# Can Sheep and Goats graze together?



## mailman (May 8, 2004)

Hello, my name is Dennis. I am thinking about breeding sheep again. It has been 20 years. My questions are: can I graze sheep and goats together? Can I house them together? Can I keep a ram and a buck penned together? Thank you in advance....Dennis (Upstate Vermont).


----------



## Sarah J (Jun 28, 2003)

mailman said:


> Hello, my name is Dennis. I am thinking about breeding sheep again. It has been 20 years. My questions are: can I graze sheep and goats together? Can I house them together? Can I keep a ram and a buck penned together? Thank you in advance....Dennis (Upstate Vermont).

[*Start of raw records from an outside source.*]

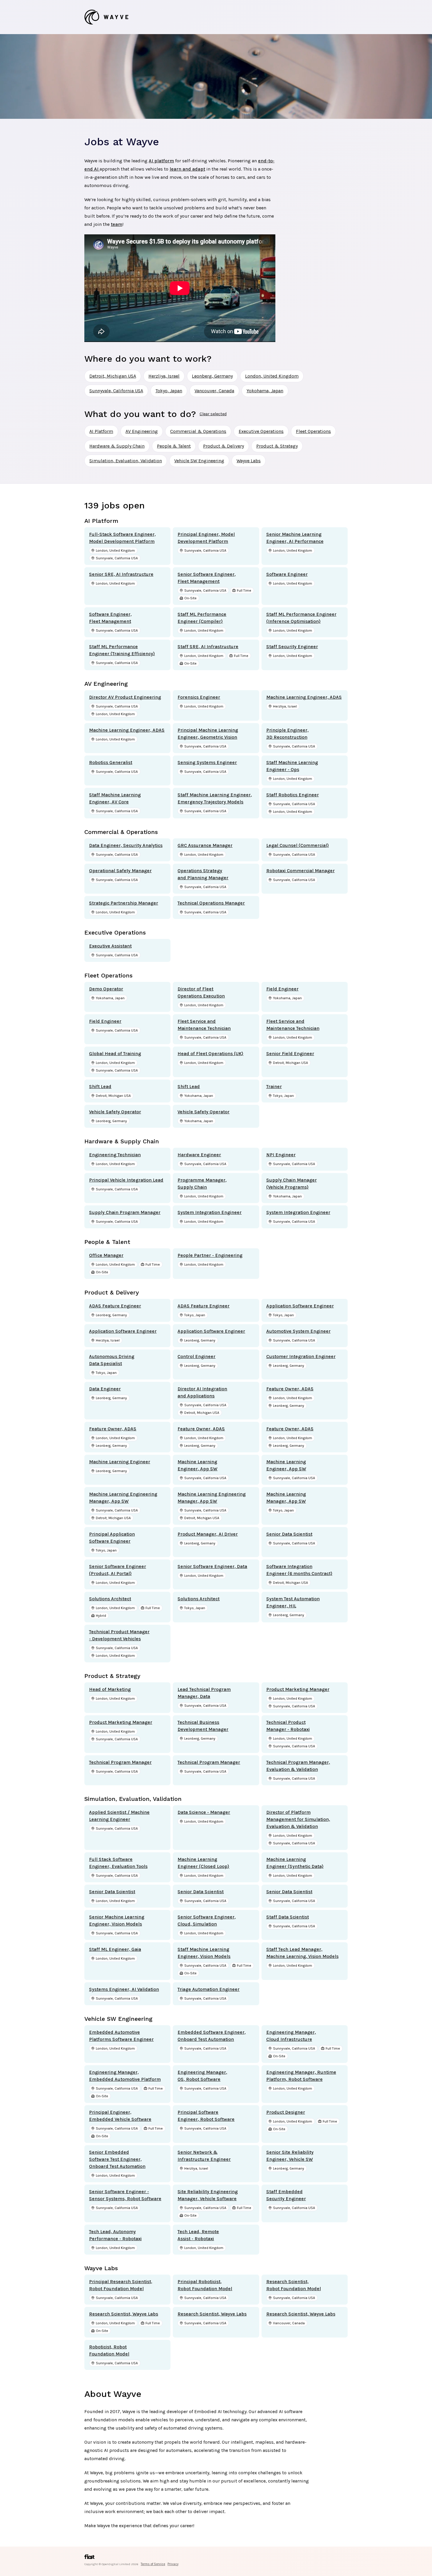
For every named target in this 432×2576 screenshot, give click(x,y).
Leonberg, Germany (212, 376)
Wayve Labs (249, 460)
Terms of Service (153, 2564)
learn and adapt (187, 169)
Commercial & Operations (198, 431)
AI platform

I know that sheep and goats can be in the same pen and house. I have both in one pen and they eat the same hay and grains. I have to be careful about the minerals because the sheep can't have my goat's minerals (too much copper). But that's it - everything else is fine. Goats don't really graze - they browse...they WILL eat grass, but not if there are yummy weeds available instead.  

The ram and buck together, I don't know. I don't own any - all of mine are female and I take them to be bred in the fall...

Sarah


----------



## Hank - Narita (Aug 12, 2002)

When we had sheep, we kept the ram and buck separate. This was personal preference. I think the ram would be the more dominant and hurt the buck. Ours rammed us several times when he was with the ewes.


----------



## Guest (May 19, 2004)

Rams and bucks together near breeding time when the testosterone kicks in and they start fighting can be lethal for the buck. They rear up before making their charge and the ram can hit them mid-section and kill them or do serious internal damage. My niece thought hers were fine together---seemed to get along fine all summer. Then, come October she saw the fight and had to bury the goat!


----------